P-value Interpretation

P-value Interpretation Action
p < 0.01 Highly significant Adopt improvement with confidence
p < 0.05 Significant Can adopt as improvement
p < 0.10 Marginally significant Consider additional validation
p ≥ 0.10 Not significant Judge as no improvement effect

Effect Size (Cohen's d) Interpretation

Cohen's d Effect Size Meaning
d < 0.2 Negligible No substantial improvement
0.2 ≤ d < 0.5 Small Slight improvement
0.5 ≤ d < 0.8 Medium Clear improvement
d ≥ 0.8 Large Significant improvement

📉 Outlier Detection and Handling

Outlier Detection

def detect_outliers(data: List[float], method: str = "iqr") -> List[int]:
    """Detect outlier indices"""
    data_array = np.array(data)

    if method == "iqr":
        # IQR method (Interquartile Range)
        q1 = np.percentile(data_array, 25)
        q3 = np.percentile(data_array, 75)
        iqr = q3 - q1
        lower_bound = q1 - 1.5 * iqr
        upper_bound = q3 + 1.5 * iqr

        outliers = [
            i for i, val in enumerate(data)
            if val < lower_bound or val > upper_bound
        ]

    elif method == "zscore":
        # Z-score method
        mean = np.mean(data_array)
        std = np.std(data_array)
        z_scores = np.abs((data_array - mean) / std)

        outliers = [i for i, z in enumerate(z_scores) if z > 3]

    return outliers

# Usage example
results = [75.0, 76.0, 74.0, 77.0, 95.0]  # 95.0 may be an outlier
outliers = detect_outliers(results, method="iqr")

• [Data]

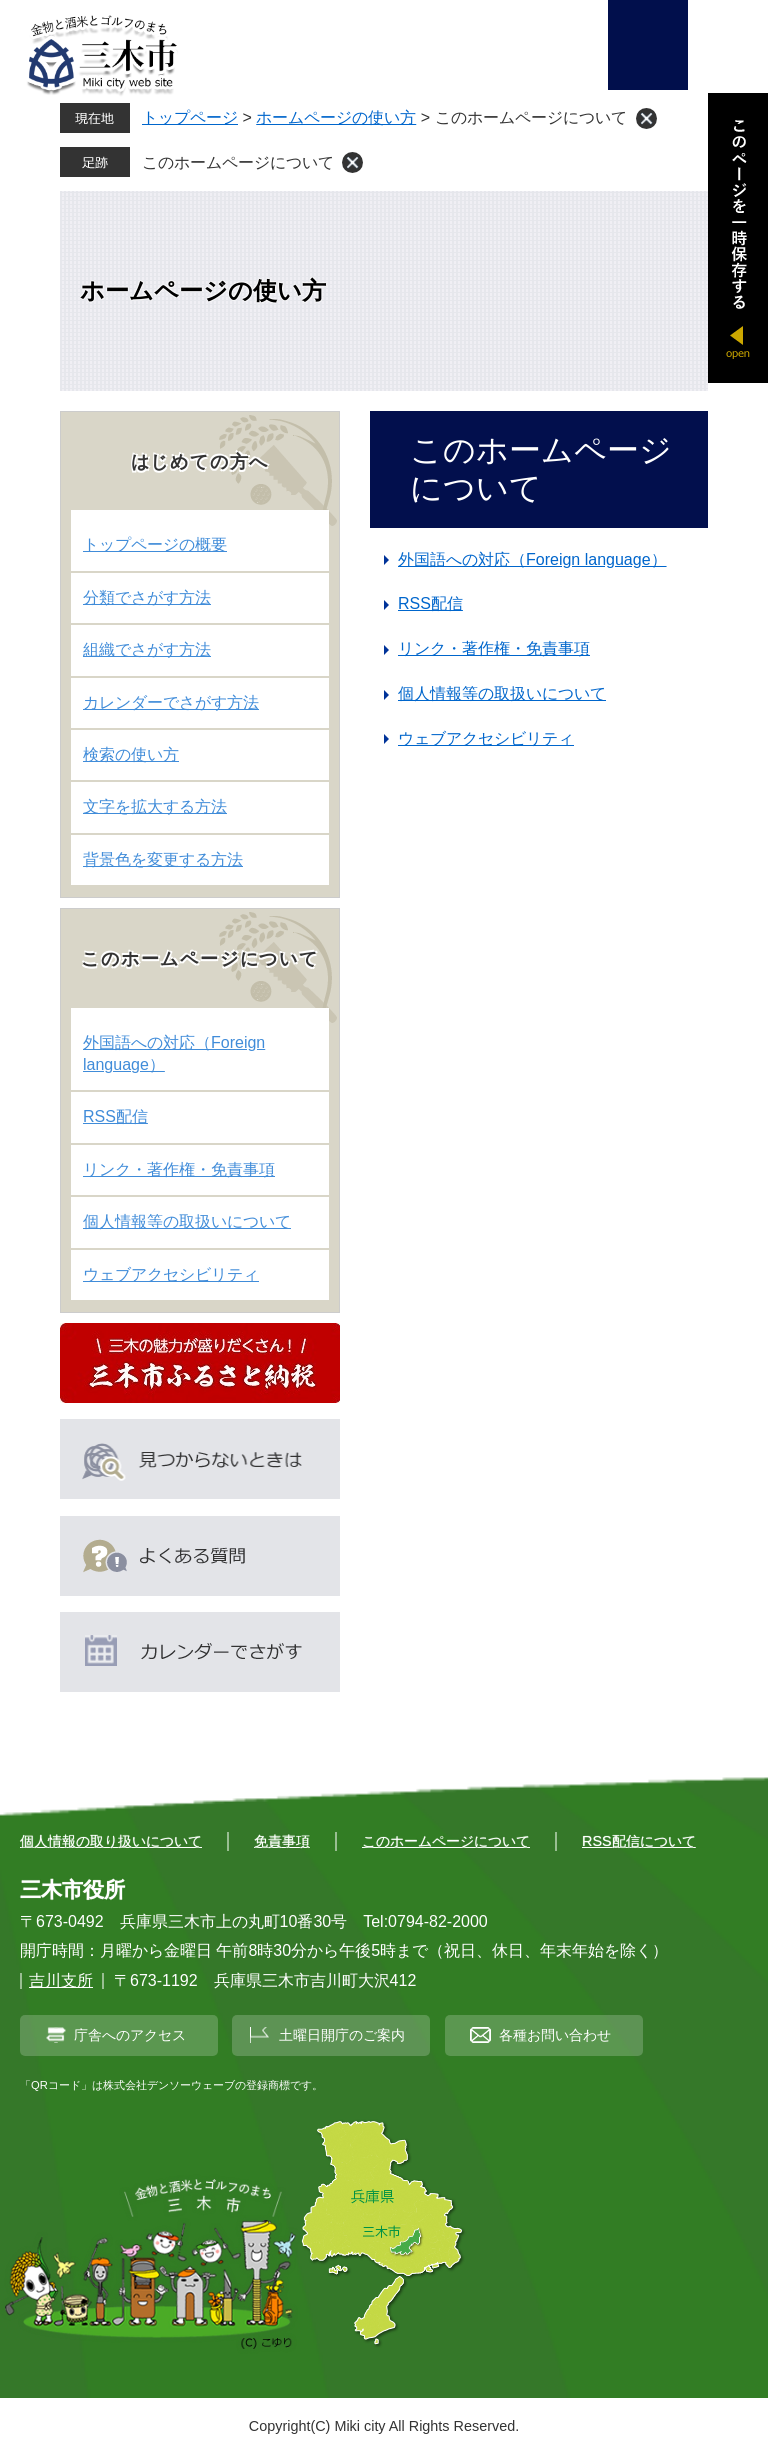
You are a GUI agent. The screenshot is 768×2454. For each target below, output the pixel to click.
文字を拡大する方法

• [What you need to do] Reproduce the whole passage above on p-value and effect size interpretation and outlier detection, with no changes.

• [Solution for this problem]
P-value Interpretation

P-value Interpretation Action
p < 0.01 Highly significant Adopt improvement with confidence
p < 0.05 Significant Can adopt as improvement
p < 0.10 Marginally significant Consider additional validation
p ≥ 0.10 Not significant Judge as no improvement effect

Effect Size (Cohen's d) Interpretation

Cohen's d Effect Size Meaning
d < 0.2 Negligible No substantial improvement
0.2 ≤ d < 0.5 Small Slight improvement
0.5 ≤ d < 0.8 Medium Clear improvement
d ≥ 0.8 Large Significant improvement

📉 Outlier Detection and Handling

Outlier Detection

def detect_outliers(data: List[float], method: str = "iqr") -> List[int]:
    """Detect outlier indices"""
    data_array = np.array(data)

    if method == "iqr":
        # IQR method (Interquartile Range)
        q1 = np.percentile(data_array, 25)
        q3 = np.percentile(data_array, 75)
        iqr = q3 - q1
        lower_bound = q1 - 1.5 * iqr
        upper_bound = q3 + 1.5 * iqr

        outliers = [
            i for i, val in enumerate(data)
            if val < lower_bound or val > upper_bound
        ]

    elif method == "zscore":
        # Z-score method
        mean = np.mean(data_array)
        std = np.std(data_array)
        z_scores = np.abs((data_array - mean) / std)

        outliers = [i for i, z in enumerate(z_scores) if z > 3]

    return outliers

# Usage example
results = [75.0, 76.0, 74.0, 77.0, 95.0]  # 95.0 may be an outlier
outliers = detect_outliers(results, method="iqr")